Data in this exercise:
:::
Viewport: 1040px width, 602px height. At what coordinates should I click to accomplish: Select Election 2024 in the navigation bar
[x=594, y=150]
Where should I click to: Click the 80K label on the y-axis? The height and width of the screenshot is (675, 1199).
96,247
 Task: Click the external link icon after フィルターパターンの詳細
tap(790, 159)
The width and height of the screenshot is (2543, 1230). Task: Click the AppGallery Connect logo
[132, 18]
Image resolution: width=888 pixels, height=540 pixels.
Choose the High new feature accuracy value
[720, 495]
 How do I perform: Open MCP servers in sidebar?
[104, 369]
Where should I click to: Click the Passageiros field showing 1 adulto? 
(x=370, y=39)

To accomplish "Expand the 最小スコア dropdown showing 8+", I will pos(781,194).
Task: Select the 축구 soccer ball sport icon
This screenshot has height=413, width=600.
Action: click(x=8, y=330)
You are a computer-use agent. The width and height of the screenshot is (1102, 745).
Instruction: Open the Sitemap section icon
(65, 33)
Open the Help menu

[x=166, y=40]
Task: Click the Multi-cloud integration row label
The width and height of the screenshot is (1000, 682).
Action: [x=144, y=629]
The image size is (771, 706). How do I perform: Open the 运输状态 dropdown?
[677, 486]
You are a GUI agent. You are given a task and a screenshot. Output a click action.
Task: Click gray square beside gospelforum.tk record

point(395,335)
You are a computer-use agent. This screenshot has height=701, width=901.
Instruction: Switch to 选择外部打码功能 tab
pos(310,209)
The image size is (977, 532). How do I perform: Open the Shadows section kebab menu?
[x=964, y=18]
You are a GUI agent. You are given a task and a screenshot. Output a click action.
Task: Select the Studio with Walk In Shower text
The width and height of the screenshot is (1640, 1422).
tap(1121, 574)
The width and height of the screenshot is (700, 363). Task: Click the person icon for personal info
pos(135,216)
:::
What this task involves: Restate the final lines of the listing above word for word, beginning at the line that contains "The width and height of the screenshot is (700, 363).".

Expected answer:
The width and height of the screenshot is (700, 363). Task: Click the person icon for personal info
pos(135,216)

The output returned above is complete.